AbbVie Advances Rinvoq as Potential Vitiligo Treatment Through FDA and EMA Submissions

AbbVie, a leading global pharmaceutical company, has taken a significant step in expanding Rinvoq’s therapeutic applications by submitting regulatory applications to the U.S. Food and Drug Administration (FDA) and the European Medicines Agency (EMA) for approval as a treatment for adult and adolescent patients with non-segmental vitiligo (NSV). This represents a new indication for the drug in addressing a challenging pigmentation disorder.

Promising Clinical Trial Results for Vitiligo Management

The regulatory submissions are grounded in robust Phase 3 clinical data from the Viti-Up studies, which demonstrated that upadacitinib—the active component of Rinvoq—successfully met both co-primary efficacy endpoints. Specifically, the trial showed that at least 50% of patients achieved meaningful total body repigmentation, while at least 75% experienced substantial facial repigmentation improvements measured at the 48-week mark. These results indicate the drug’s potential effectiveness in restoring skin pigmentation for vitiligo patients.

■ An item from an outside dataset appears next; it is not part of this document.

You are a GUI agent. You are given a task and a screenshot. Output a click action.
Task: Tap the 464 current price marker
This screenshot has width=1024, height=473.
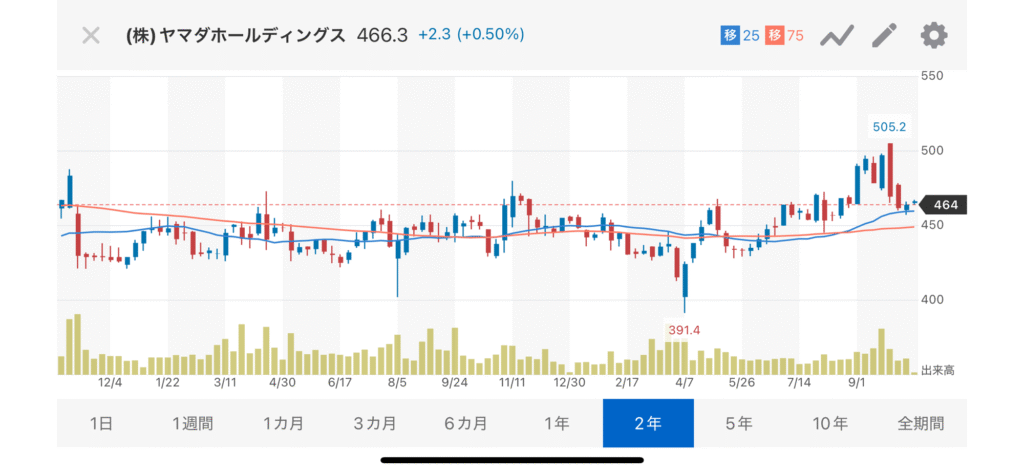[945, 205]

Broader Therapeutic Profile and Mechanism

Beyond vitiligo treatment, Rinvoq has already established clinical utility as a prescription medication addressing various immune-mediated inflammatory conditions. The drug is currently approved for managing rheumatoid arthritis, Crohn’s disease, and ulcerative colitis, among other inflammatory disorders. This existing safety and efficacy profile strengthens the case for its application in vitiligo, where immune system dysfunction plays a central role in pigment loss.

Regulatory Path Forward

If approved, Rinvoq would offer patients with vitiligo a new pharmacological option backed by rigorous clinical evidence. The FDA and EMA submissions represent the next critical phase in determining whether the drug will become available for this patient population in major markets.